Wednesday, June 15, 2005

DIARY OF A MAD BLACK WOMAN

A broken-hearted woman tries to rebound from her abusive husband in Tyler Perry’s DIARY OF A MAD BLACK WOMAN. Helen, played by Kimberly Elise, has just been kicked out of her home by her abusive, womanizing husband. Hoping to rebound from a tumultuous 18-year marriage, Helen goes to stay with her outlandish grandmother Madea, played by Tyler Perry. While she’s there, she learns more about her colorful family and meets the hunky Orlando, played by Shemar Moore.

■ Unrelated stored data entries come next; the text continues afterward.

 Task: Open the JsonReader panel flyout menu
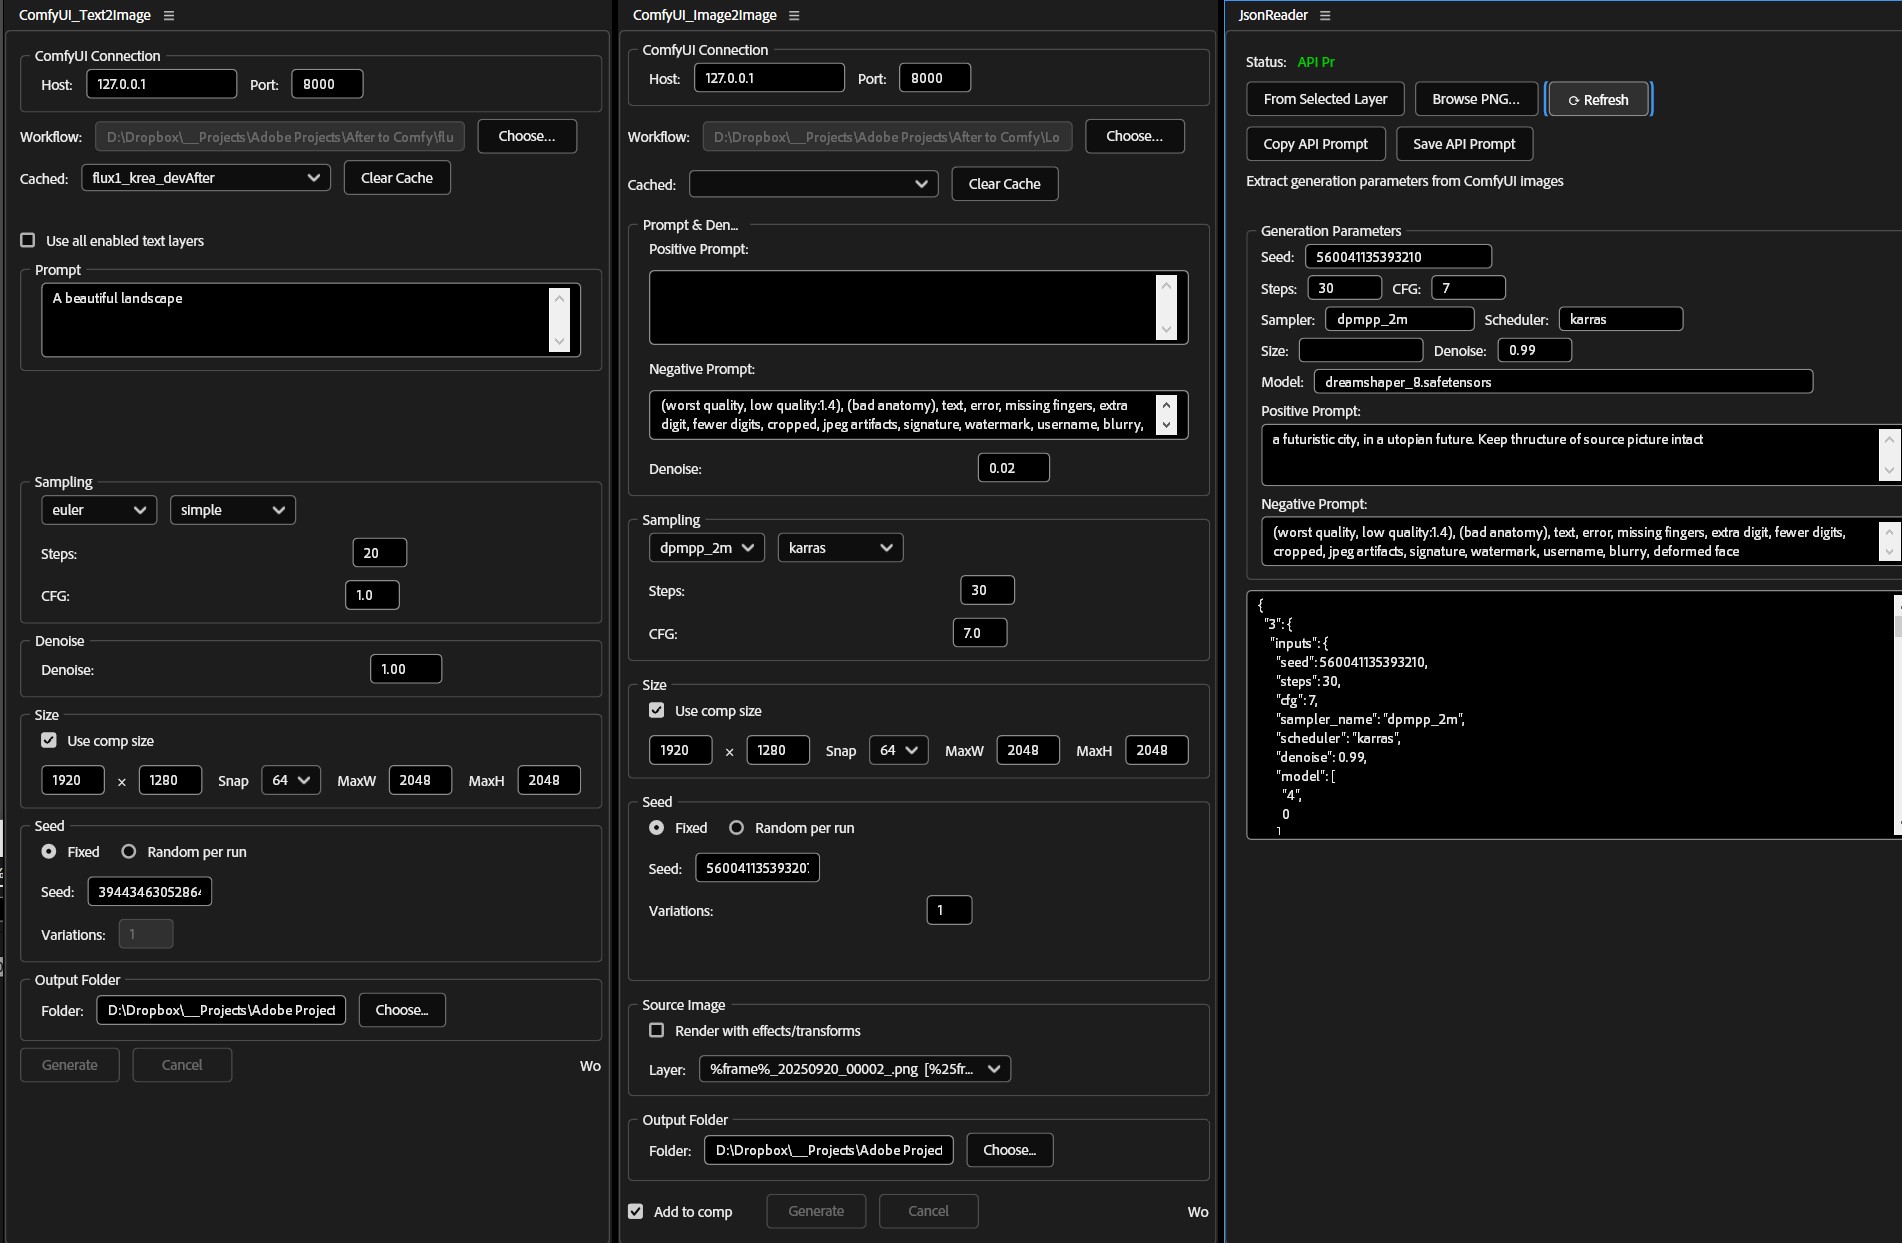[x=1325, y=15]
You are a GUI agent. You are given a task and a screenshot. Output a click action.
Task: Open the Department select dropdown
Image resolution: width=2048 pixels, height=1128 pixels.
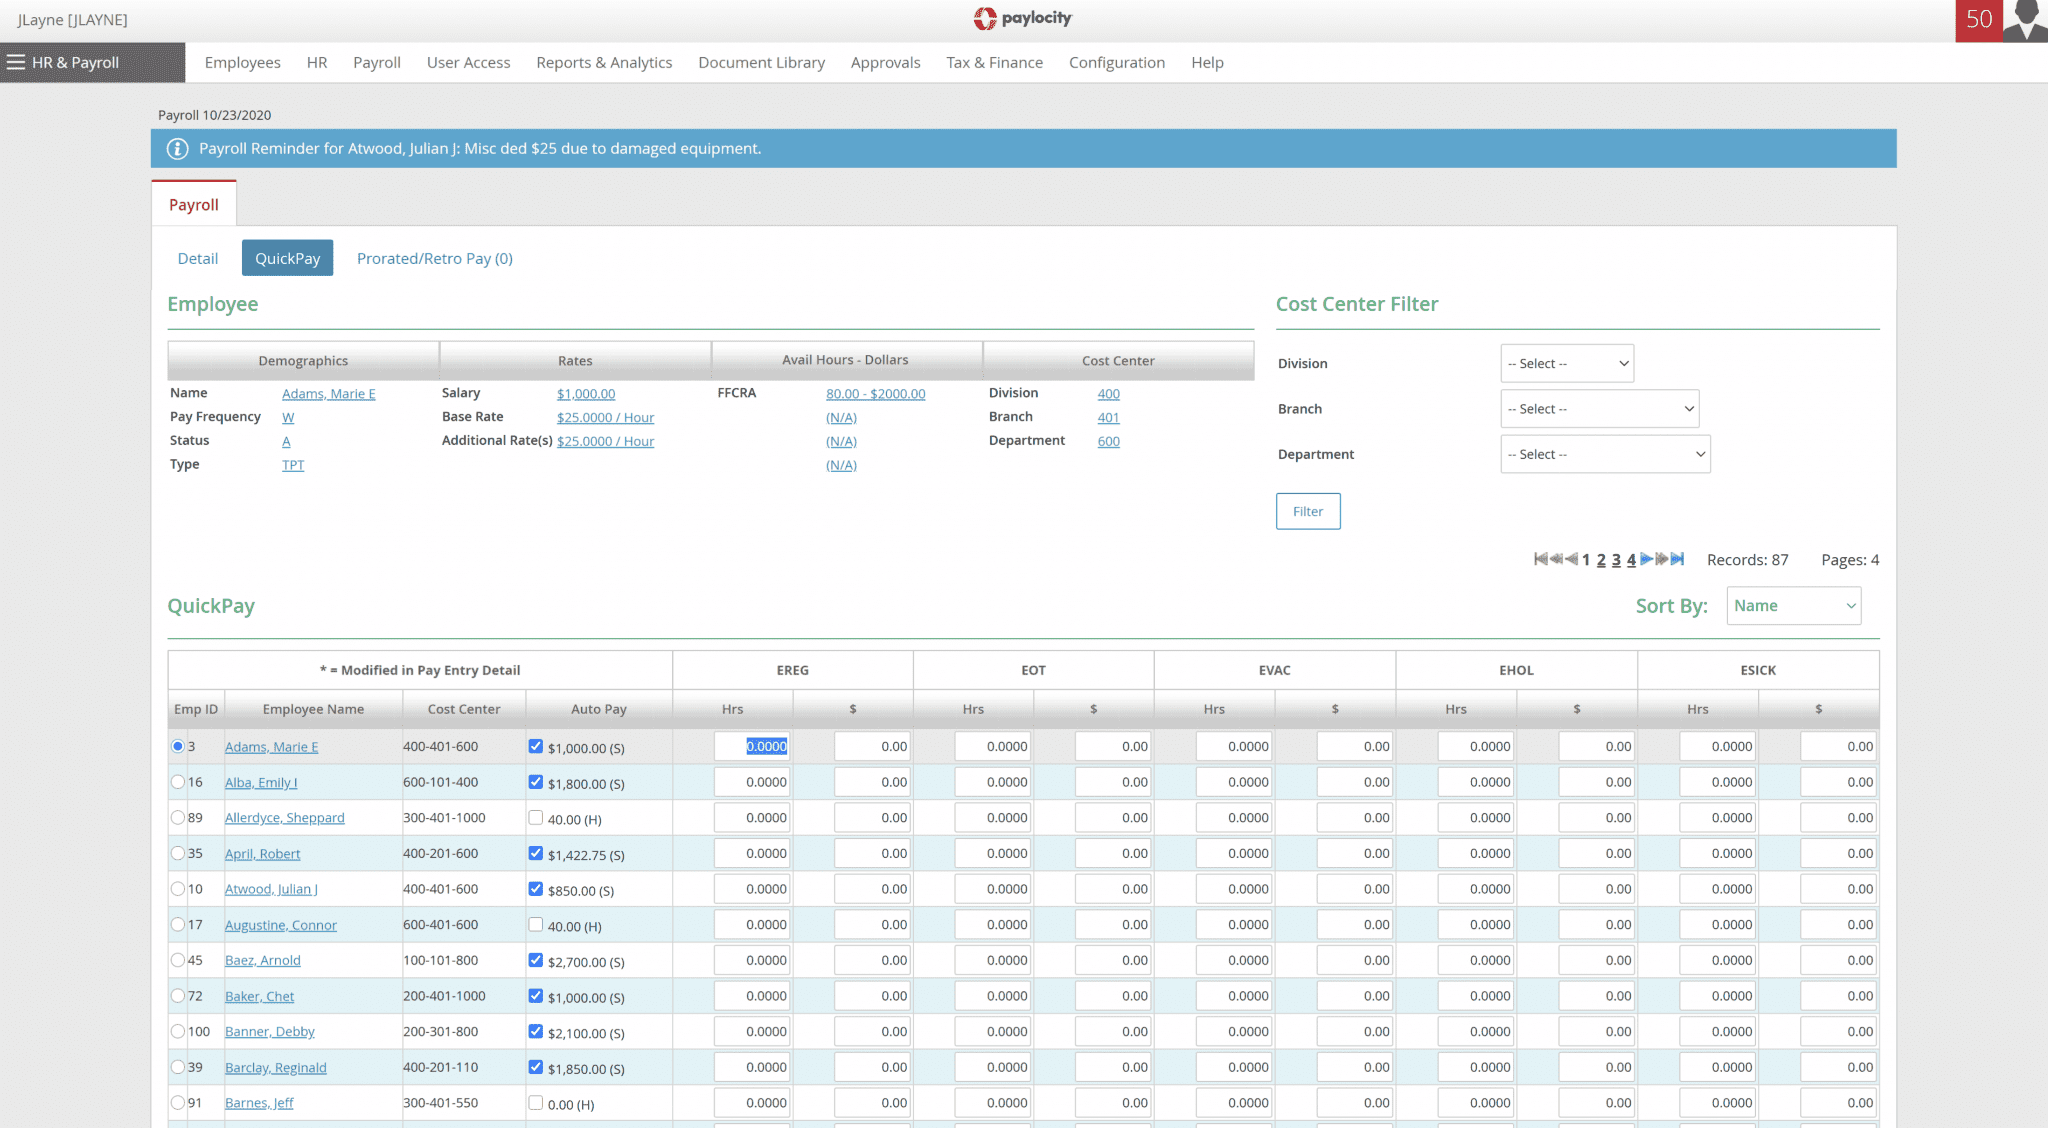1605,454
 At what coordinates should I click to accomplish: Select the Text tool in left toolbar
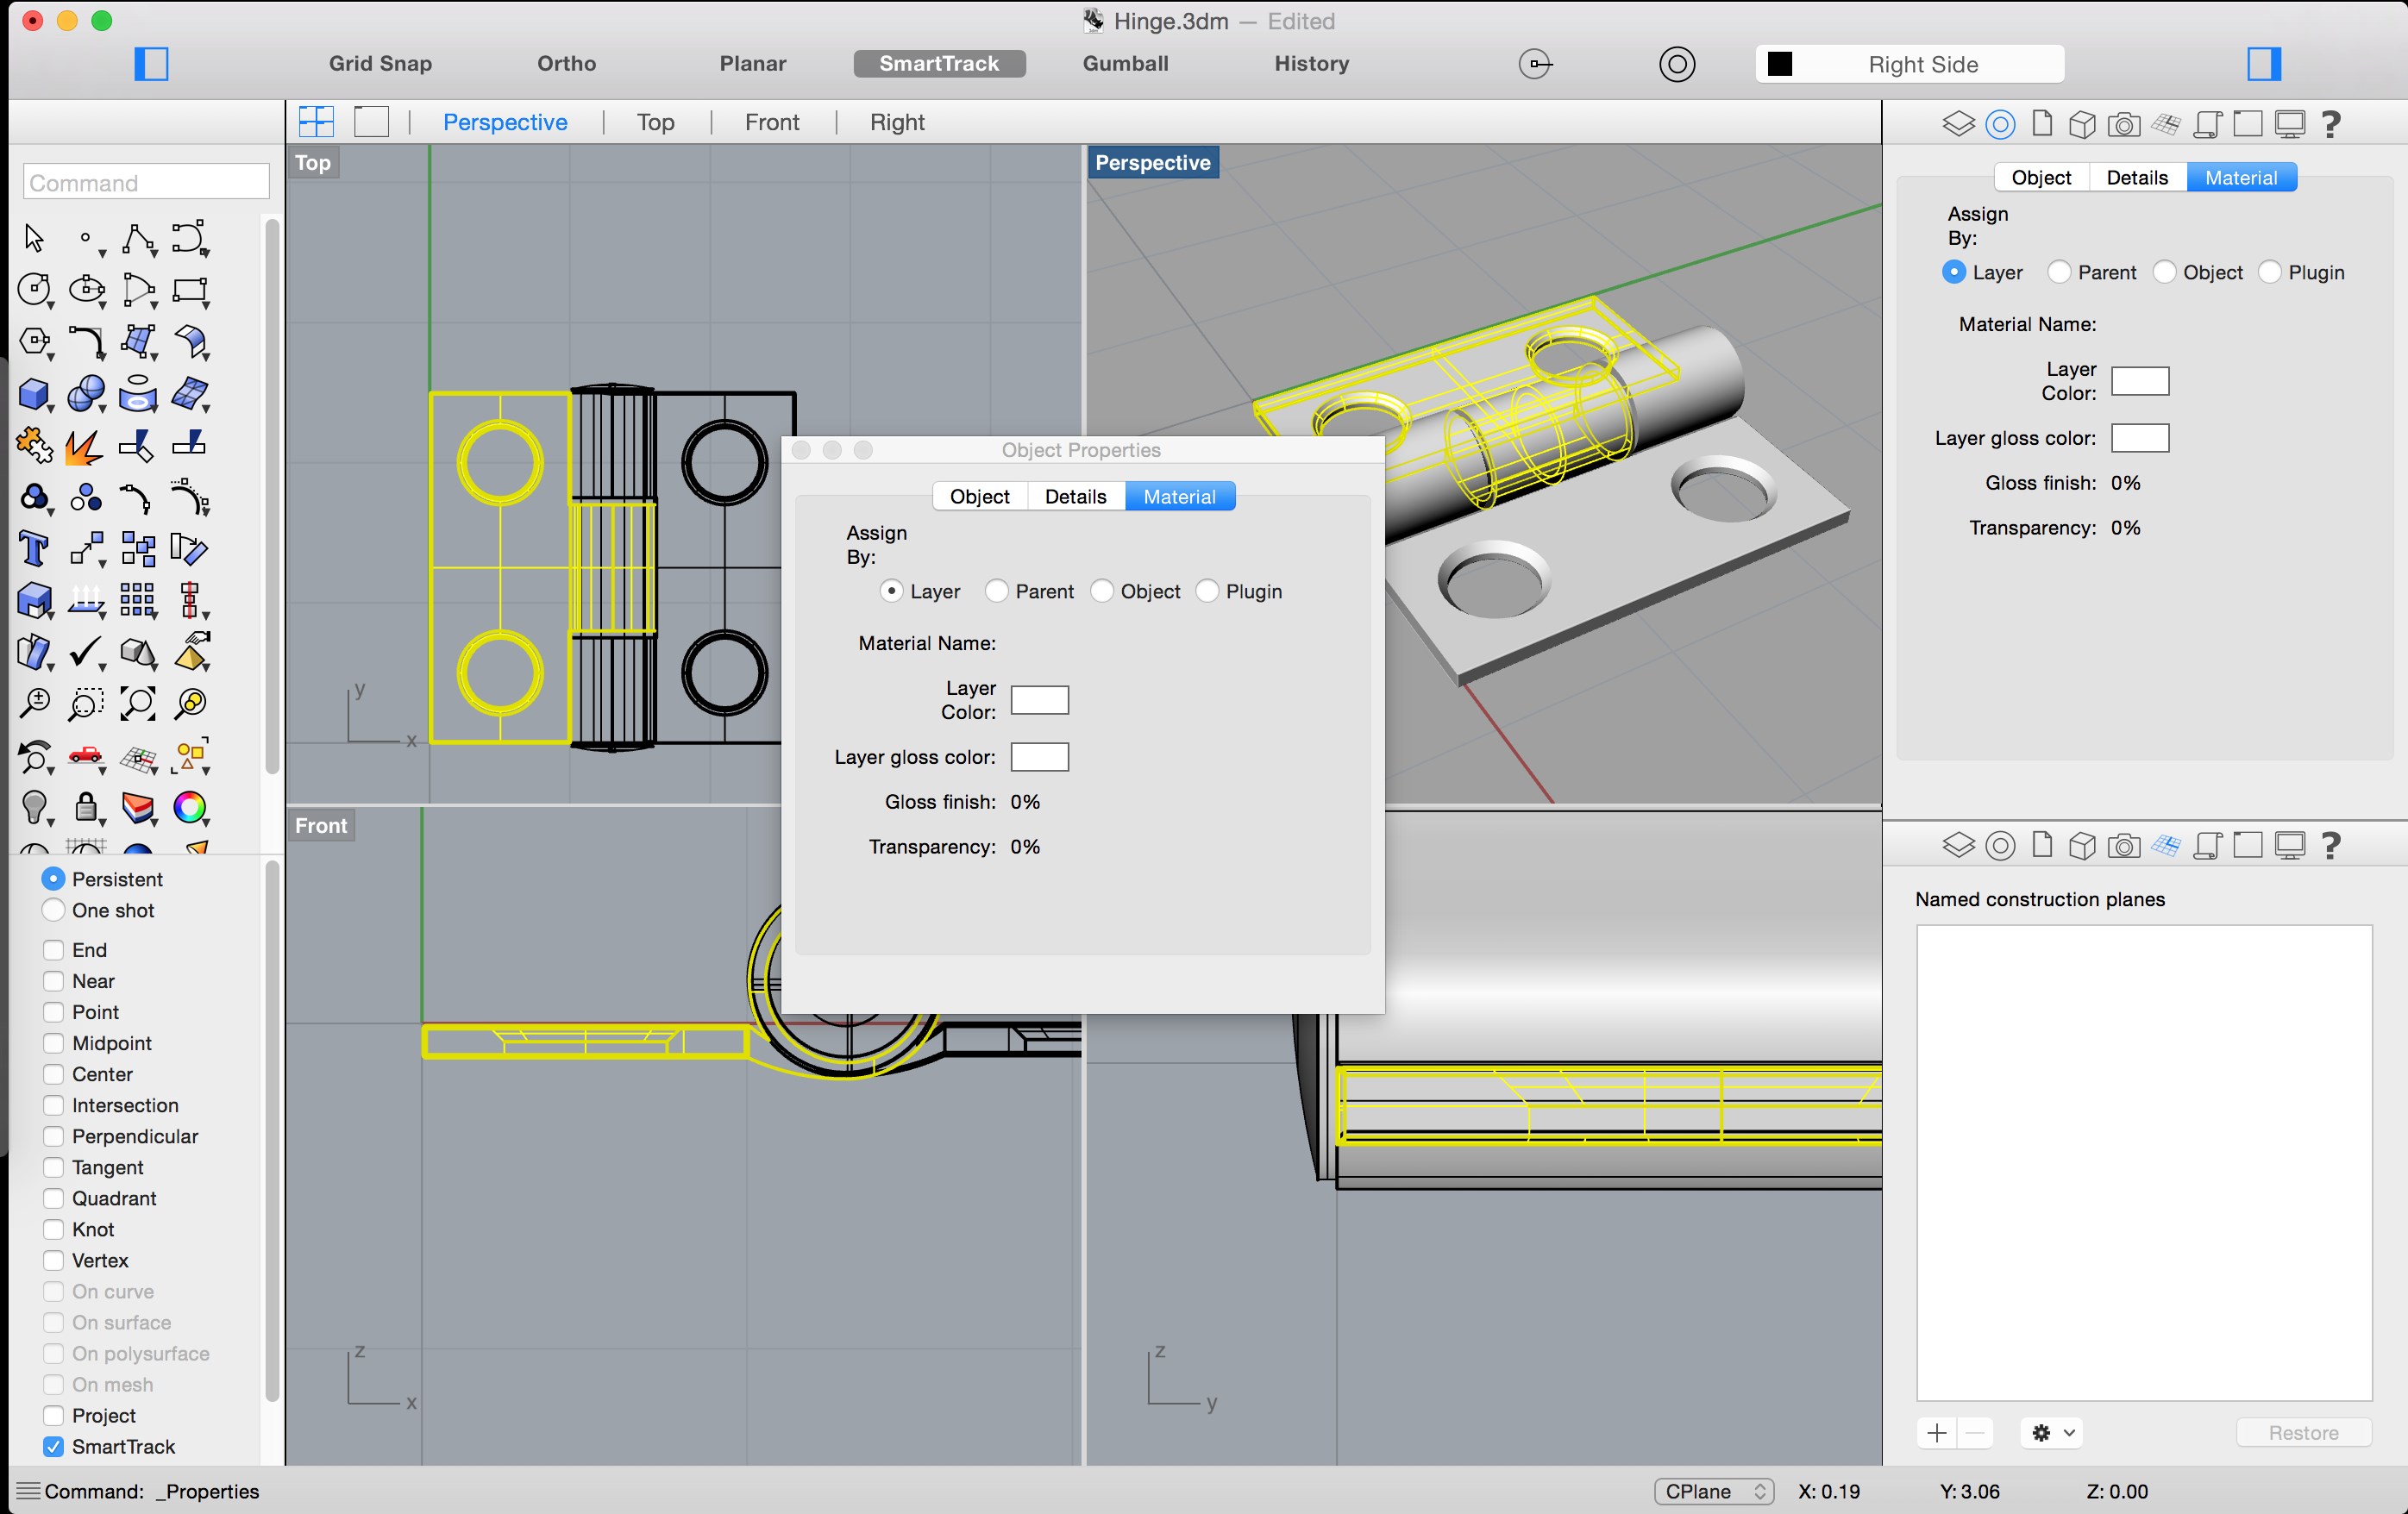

What do you get when you mix a Lifetime melodrama with a dose of THE NUTTY PROFESSOR? The answer is one fine mess or as Tyler Perry would title it, DIARY OF A MAD BLACK WOMAN. The caricatures, not characters, play to the broadest reaches of human nature. Charles is the worst type of husband: greedy, selfish, egotistical and cruel. He brings new meaning to the word despicable, and Steve Harris brings justice to the poorly written character. Helen’s new man is the ideal: patient, giving, spiritually flawless, and just happens to look like a cross between a GQ model and a Chippendale’s dancer. The exaggerated characters stretch from one stereotype to the next, but reach a screeching halt when Madea and her crude brother Joe make their appearance. Perry wrote the screenplay, and the play it’s based on, but also stars as the bombastic, ridiculous and utterly unfunny Madea and Joe. I don’t doubt Perry’s intention of providing a religiously infused tale of perseverance and forgiveness, but the execution is thorough chaos.